Como, precisamente, esas secuencias y escenas que mueven a muchos personajes, con varias acciones simultáneas en ellas. Como las historias corales. Como su barroquismo. Como su desmesura. Como sus excesos. Como los riesgos narrativos y de tratamiento, que es capaz de asumir para lo mejor y para lo peor.

Quien esto firma escribió en una entrada anterior que la sinopsis de ‘Mi gran noche’ podía resumirse como “una mirada enloquecedora a la grabación de un programa de Nochevieja, en pleno verano y en un espacio, no por amplio menos claustrofóbico, donde estallan todos los conflictos”. Conflictos, sí. De egos, entre estrellas, conyugales, laborales, paterno-filiales, de y con la figuración, el equipo técnico, representantes…


Este batiburrillo narrativo en el que, también como suele ser habitual en él, incluye algún delito, o intento, de sangre y gore, lo resuelve aquí con resultados irregulares y desiguales. Algunas tramas son más eficaces que otras. Pero, en general la carga crítica, sarcástica y corrosiva se difumina -especialmente en lo que se refiere a sus nada sutiles alusiones a cierta cadena privada, con algunas hilarantes excepciones, que haberlas haylas- por un tratamiento de farsa y grandguiñolesco, que dinamita incluso la propia coherencia interna del relato, por llamarla de alguna manera.

100 minutos de metraje. Escrita por su firmante y por Jorge Guerricaechevarría. Fastuosamente fotografiada por Ángel Amorós. Su eficaz banda sonora se debe a Joan Valent. Y, en general, un merecido chapeau a todo el equipo técnico y de producción.

En cuanto al artístico, con un casting impresionante, marca también de la casa, destacan poderosamente, para la sorpresa de quien esto firma y con la casi total unanimidad de la crítica, las composiciones de Raphael -le caerá algún premio, no lo duden- cuyos tours de force con Carlos Areces, otro grande, y Mario Casas son desternillantes. Las de este último, que lo borda como la pseudoestrella y sex symbol procaz, inocente y hortera. Y la de Blanca Suárez, de la que descubrimos su vis cómica en un rol de ingenua explosiva, con reminiscencias pijas y tiernas. Además de otra característica, personal e intransferible, que no debe desvelarse. También les puede caer alguna nominación…

Recapitulando. Brillante, desigual, divertida por momentos, fulgurante, irregular, desmesurada y con importantes bajones de ritmo. Sobrada de metraje y carente de las necesarias elipsis, de la imprescindible sutileza. La mirada del cineasta sobre esta fauna particular que la puebla es misántropa. Sí.
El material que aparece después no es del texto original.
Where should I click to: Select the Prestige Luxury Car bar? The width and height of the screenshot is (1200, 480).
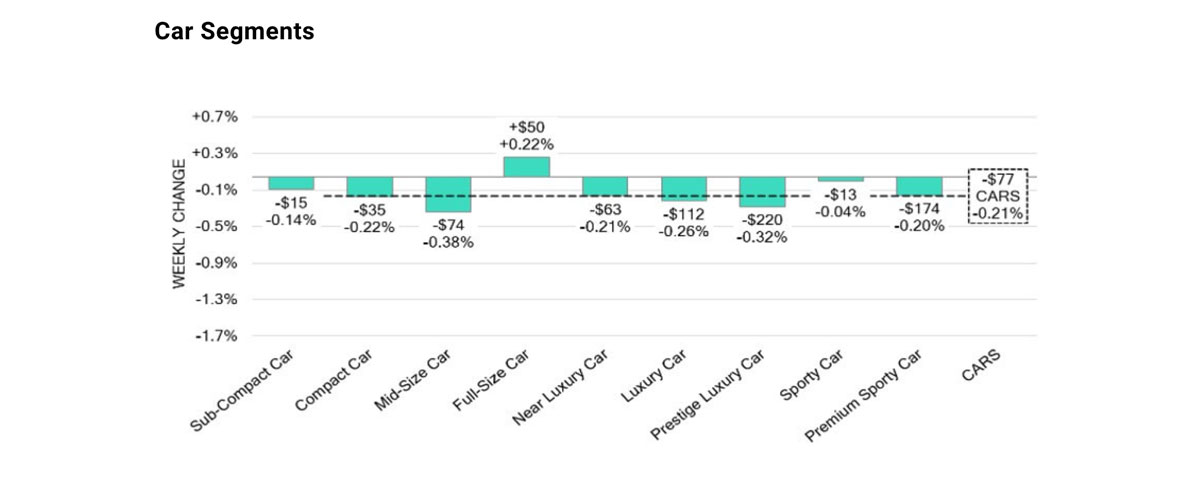point(762,191)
Pero muy esquemática y sexista para con los personajes femeninos, trazados con brocha gorda y sal gruesa. También es impío con los masculinos, sí. Pero son más complejos.

Pues eso. La pelota está en sus tejados. Ustedes deciden. Quien esto firma, se va a mojar -como siempre hace, por otra parte- y para bien, y para mal, les recomendaría no perdérsela.